Last, there is the maturity of the tools. Since the common market cohesion mechanisms are now being replaced by protocols in the case of crypto-currencies, new protocols could replace some of the cohesion mechanisms in systems currently belonging to other zones of the CABIN spectrum.

First published on Link&Think.

1    When it comes to social systems, system formation is a matter of system/environment differentiation, which also applies to subsystems. It “does not involve the decomposition of a “whole” into “parts,” in either the conceptual sense (divisio) or the sense of actual division (partition).” See Luhmann, N. (2013). Theory of Society, Volume 2 (R. Barrett, Trans.). Stanford University Press. https://www.sup.org/books/title/?id=16878
2     von Foerster, H. (2003). Objects: Tokens for (Eigen-)Behaviors. In Understanding Understanding: Essays on Cybernetics and Cognition (pp. 261–271). Springer. https://doi.org/10.1007/0-387-21722-3_11 (Original work published 1976)

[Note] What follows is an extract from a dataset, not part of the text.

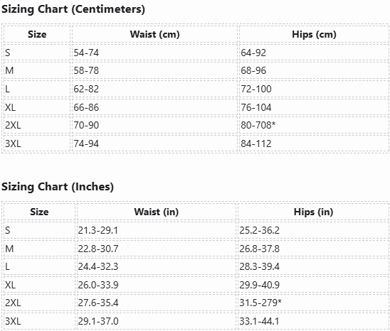Click waist value 29.1-37.0 for 3XL
The width and height of the screenshot is (390, 331).
click(98, 321)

3     This follows the mainstream notion that people are part of the social system. We can entertain another possibility, defended by Luhmann, that people, while structurally coupled with the social systems, are part of their environment, while the social systems emerge from closed networks of communications. The LORV still applies, but this time, it is due to the variety of communications compared with the variety of the system and the irritations it has to respond to.